A corridor of that scale deserves infrastructure that matches it: fast, cheap, transparent, and accessible whether the recipient has a formal bank account or not. That is the corridor Spondula is built to provide — not just for the well-banked end of the diaspora, but for every household waiting for the monthly transfer from a relative in the UK.

Spondula is pre-launch. The waitlist is where early users in the UK and India join the network. If the monthly send to family in Punjab, Kerala, Gujarat, Tamil Nadu, or anywhere else in India is part of your week, the waitlist is where that journey gets simpler.

Frequently asked questions

How long does it take to send money from the UK to India on Spondula?

Seconds. GBP-S sent from a UK wallet arrives in an India wallet instantly — no correspondent-bank clearing delays, no cut-off times, no business-day settlement windows. The balance is in the recipient's wallet the moment the sender confirms, whether the send happens at midday on a Tuesday or at midnight on a Sunday.

What does it cost to send money from the UK to India on Spondula?

The exchange spread is a flat 0.2%, shown before the send is confirmed. South Asia is the cheapest remittance-receiving region globally, averaging 4.80% on a USD 200 send in Q1 2025 (World Bank, Remittance Prices Worldwide Issue 53, 2025). Spondula's spread of 0.2% sits well below even that regional average.

Does the recipient in India need a bank account to receive money?

No. The recipient needs a Spondula wallet and an Shandle. The balance lands in the wallet and can be held, spent at a Spondula Partner Location, or converted to local cash at a Local Operator nearby. No bank account is required on either end of the transaction.

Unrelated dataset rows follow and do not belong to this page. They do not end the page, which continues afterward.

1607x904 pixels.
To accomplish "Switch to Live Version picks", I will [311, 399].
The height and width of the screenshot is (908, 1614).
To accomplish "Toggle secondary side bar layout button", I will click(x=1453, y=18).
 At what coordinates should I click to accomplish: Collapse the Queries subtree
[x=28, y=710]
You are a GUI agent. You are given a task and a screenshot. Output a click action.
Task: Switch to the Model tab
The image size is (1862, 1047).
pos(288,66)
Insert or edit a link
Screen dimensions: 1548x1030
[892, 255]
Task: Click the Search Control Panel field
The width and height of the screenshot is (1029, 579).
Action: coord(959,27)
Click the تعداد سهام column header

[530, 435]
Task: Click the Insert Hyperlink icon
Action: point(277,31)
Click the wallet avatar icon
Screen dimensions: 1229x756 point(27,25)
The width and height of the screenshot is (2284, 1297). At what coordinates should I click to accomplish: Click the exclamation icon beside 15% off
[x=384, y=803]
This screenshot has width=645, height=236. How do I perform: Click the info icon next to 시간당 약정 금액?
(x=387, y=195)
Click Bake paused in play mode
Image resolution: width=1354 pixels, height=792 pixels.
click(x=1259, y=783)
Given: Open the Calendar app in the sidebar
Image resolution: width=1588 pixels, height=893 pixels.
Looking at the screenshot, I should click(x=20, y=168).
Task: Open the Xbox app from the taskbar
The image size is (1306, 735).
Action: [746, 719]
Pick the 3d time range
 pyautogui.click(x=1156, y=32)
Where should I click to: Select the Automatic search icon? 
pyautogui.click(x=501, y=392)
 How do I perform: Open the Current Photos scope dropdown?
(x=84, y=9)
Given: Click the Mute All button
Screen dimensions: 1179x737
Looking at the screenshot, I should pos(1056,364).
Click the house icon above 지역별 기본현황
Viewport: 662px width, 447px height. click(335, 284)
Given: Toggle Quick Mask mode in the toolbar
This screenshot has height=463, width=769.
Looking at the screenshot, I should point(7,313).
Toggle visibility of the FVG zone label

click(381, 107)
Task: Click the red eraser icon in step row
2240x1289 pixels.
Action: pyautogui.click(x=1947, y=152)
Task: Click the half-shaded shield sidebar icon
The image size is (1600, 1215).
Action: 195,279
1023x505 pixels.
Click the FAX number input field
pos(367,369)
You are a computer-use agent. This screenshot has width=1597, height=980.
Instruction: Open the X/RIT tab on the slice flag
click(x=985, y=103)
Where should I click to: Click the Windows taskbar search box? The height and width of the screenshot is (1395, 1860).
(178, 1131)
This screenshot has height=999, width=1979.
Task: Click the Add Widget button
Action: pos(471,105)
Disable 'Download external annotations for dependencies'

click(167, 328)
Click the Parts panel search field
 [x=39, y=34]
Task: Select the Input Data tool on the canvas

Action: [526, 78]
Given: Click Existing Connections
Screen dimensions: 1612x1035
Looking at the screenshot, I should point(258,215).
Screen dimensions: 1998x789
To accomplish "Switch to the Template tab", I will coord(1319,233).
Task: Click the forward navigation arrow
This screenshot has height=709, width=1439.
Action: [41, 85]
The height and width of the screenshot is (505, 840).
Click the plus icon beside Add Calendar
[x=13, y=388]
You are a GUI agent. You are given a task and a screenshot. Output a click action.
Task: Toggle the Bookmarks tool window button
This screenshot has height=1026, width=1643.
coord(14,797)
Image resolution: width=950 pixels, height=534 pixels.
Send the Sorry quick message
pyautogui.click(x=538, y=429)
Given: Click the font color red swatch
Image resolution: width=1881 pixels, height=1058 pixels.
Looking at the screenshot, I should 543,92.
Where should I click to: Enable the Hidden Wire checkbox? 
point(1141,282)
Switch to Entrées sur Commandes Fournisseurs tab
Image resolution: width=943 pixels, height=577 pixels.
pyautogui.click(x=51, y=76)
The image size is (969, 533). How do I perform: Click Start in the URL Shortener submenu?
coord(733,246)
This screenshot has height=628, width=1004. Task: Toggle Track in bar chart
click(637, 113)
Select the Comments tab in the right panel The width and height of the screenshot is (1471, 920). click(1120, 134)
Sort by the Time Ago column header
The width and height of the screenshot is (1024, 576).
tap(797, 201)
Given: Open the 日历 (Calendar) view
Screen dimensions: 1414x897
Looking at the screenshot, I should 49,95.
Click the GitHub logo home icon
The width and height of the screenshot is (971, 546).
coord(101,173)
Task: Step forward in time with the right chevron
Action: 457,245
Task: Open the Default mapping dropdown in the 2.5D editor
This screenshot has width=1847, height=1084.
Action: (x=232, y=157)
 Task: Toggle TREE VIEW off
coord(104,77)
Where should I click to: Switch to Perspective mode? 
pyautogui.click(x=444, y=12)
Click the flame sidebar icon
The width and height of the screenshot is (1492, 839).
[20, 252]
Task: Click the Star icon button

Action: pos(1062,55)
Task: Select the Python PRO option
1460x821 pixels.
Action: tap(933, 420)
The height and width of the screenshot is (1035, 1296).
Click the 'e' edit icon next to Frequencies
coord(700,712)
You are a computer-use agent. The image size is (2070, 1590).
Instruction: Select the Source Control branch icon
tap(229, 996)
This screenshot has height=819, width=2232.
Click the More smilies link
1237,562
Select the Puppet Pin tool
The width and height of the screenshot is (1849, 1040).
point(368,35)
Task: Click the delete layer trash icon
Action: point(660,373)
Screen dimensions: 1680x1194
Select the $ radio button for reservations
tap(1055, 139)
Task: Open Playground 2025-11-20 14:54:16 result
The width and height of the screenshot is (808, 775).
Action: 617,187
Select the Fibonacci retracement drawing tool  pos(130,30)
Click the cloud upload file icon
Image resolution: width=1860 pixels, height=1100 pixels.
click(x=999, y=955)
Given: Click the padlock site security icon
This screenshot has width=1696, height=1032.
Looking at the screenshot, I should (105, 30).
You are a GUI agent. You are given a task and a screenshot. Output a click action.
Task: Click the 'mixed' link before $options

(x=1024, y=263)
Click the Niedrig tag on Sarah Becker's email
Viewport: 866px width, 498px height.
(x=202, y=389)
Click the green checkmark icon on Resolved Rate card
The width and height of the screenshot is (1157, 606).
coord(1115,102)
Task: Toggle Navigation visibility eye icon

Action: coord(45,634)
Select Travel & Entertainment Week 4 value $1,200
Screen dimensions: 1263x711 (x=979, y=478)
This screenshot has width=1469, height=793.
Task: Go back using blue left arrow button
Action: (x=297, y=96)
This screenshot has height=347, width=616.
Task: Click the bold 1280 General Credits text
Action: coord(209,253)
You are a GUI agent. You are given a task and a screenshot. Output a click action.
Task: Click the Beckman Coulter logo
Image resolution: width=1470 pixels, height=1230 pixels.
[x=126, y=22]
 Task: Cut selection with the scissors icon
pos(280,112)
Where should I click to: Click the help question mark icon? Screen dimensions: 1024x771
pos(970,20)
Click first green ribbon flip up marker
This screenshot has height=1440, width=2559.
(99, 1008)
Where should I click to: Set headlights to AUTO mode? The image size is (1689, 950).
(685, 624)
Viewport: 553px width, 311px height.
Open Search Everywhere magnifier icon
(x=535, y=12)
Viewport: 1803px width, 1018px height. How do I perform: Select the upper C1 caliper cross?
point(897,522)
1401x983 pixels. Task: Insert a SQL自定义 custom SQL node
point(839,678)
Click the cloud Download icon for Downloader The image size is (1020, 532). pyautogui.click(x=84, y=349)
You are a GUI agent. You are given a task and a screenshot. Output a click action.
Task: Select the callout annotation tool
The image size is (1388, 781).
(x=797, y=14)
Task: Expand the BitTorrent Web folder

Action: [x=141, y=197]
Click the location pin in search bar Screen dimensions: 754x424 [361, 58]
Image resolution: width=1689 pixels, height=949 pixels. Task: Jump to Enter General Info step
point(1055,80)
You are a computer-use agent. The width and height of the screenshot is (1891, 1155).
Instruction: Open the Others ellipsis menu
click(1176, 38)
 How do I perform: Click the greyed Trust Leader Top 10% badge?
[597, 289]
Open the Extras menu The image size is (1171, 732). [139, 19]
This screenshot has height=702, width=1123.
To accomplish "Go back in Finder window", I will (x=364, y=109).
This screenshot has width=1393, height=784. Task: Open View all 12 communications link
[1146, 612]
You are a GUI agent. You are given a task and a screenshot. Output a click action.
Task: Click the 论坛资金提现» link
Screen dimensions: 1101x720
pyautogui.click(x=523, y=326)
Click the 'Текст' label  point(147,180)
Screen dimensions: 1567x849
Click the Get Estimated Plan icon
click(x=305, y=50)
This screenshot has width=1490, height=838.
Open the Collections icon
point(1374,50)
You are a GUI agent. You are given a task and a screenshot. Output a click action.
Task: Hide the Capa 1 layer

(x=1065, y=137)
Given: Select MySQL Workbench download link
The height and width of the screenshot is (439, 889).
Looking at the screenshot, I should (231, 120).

Can I send to any state in India?

The network covers India as a receiving corridor; reach within India depends on where Spondula Partner Locations are established as the Operator network builds out. Early users in priority corridors are among the first to receive access. The waitlist is where coverage details are confirmed as the network opens.


Spondula is a global payments network. It is not a bank, exchange, investment platform, or broker. Availability, pricing, and Operator coverage vary by country. Bitcoin rewards depend on real network activity and are not guaranteed. See our terms and conditions for full details.